#### [What this task involves]
Filter this data down to the lines that hold "beside", and copy them.

++++ Information provided

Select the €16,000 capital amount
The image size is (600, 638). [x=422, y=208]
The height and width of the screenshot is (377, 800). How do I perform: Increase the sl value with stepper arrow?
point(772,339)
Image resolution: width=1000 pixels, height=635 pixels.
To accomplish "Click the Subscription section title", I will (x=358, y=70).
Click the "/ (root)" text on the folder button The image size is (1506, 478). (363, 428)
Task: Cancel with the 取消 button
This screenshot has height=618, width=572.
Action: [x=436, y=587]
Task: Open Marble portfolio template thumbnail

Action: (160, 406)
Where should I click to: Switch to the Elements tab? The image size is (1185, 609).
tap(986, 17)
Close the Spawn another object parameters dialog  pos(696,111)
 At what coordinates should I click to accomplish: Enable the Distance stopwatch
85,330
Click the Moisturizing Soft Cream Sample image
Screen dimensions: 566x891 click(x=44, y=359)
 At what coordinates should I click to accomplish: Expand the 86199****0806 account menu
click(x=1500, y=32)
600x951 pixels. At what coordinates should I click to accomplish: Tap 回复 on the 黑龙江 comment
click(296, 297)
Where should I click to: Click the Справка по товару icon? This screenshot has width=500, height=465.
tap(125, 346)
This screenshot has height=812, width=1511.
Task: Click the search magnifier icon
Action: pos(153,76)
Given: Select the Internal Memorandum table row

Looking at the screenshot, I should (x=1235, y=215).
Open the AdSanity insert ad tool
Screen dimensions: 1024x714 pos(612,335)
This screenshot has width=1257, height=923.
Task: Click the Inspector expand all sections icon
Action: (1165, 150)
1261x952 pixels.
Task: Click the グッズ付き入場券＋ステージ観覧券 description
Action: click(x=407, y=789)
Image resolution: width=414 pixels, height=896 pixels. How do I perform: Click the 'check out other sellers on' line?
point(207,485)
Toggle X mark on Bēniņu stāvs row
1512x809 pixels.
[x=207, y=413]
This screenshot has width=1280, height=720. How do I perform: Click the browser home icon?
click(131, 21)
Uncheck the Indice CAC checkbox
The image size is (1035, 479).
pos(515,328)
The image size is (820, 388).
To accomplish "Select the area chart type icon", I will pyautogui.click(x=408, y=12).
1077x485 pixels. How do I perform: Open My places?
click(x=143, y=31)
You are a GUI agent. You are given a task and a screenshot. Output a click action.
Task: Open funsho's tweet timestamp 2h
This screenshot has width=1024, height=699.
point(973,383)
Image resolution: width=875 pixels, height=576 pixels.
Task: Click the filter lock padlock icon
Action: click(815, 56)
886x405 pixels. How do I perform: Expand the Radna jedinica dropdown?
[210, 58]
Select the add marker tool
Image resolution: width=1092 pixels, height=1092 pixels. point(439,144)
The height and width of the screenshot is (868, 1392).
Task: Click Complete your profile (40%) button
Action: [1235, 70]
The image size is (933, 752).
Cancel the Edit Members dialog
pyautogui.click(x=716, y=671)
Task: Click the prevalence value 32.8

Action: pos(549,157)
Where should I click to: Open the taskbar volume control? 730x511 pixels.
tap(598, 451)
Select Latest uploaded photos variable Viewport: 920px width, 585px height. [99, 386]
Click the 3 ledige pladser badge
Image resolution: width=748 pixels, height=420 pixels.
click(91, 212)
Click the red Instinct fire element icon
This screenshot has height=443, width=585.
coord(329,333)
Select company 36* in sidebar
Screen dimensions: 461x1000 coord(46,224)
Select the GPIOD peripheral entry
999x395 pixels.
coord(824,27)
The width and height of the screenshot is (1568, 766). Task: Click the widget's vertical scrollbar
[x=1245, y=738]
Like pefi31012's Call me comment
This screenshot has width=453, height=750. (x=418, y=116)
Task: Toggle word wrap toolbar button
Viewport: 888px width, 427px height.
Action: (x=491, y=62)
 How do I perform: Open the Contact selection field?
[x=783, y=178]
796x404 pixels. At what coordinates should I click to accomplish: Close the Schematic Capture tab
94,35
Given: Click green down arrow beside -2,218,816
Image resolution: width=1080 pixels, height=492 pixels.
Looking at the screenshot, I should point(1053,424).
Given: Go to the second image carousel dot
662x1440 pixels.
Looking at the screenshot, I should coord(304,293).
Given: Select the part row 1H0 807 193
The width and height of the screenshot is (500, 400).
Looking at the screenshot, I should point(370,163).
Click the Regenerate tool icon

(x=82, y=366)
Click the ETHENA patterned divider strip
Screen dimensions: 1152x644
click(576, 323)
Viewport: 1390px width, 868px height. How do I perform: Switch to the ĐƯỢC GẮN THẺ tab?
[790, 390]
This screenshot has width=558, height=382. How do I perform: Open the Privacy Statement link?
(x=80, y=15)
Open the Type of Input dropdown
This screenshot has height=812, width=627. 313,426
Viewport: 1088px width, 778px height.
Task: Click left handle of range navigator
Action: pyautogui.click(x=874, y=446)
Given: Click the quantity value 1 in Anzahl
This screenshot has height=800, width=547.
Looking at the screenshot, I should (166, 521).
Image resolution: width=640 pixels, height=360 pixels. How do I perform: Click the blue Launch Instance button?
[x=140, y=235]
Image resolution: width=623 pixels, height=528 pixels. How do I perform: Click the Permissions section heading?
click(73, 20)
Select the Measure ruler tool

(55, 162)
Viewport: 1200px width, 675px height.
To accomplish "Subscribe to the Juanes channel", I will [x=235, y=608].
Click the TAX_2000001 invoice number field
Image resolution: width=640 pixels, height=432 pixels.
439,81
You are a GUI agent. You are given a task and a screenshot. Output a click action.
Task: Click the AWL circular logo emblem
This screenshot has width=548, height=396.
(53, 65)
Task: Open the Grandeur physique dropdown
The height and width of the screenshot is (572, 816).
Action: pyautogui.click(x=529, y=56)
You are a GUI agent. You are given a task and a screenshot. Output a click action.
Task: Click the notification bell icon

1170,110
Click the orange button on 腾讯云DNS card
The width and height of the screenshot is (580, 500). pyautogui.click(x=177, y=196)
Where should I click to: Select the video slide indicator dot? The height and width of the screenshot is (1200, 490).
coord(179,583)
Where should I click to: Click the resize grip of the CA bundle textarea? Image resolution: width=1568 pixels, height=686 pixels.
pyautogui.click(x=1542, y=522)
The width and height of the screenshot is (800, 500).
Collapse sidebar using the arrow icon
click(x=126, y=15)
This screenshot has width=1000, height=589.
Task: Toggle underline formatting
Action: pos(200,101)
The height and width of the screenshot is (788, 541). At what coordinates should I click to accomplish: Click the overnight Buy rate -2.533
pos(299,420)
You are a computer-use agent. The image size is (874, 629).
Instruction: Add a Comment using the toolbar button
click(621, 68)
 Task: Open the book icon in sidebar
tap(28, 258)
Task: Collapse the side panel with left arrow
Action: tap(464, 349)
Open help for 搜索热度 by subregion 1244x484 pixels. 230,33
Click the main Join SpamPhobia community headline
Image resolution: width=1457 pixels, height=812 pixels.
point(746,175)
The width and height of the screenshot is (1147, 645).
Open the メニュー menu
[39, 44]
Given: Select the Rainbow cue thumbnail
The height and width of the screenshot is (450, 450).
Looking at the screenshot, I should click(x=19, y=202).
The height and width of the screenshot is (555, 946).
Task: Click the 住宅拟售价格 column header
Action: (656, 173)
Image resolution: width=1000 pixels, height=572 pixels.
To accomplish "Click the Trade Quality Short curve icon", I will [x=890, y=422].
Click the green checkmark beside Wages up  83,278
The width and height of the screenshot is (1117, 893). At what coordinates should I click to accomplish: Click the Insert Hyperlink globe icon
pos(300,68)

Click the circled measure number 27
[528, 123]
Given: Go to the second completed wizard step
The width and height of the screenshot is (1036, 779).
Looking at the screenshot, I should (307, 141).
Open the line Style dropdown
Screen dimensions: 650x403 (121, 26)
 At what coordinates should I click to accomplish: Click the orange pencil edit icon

++++++++

#### [Answer for this exercise]
Given: Click green down arrow beside -2,218,816
Click the green checkmark beside Wages up  83,278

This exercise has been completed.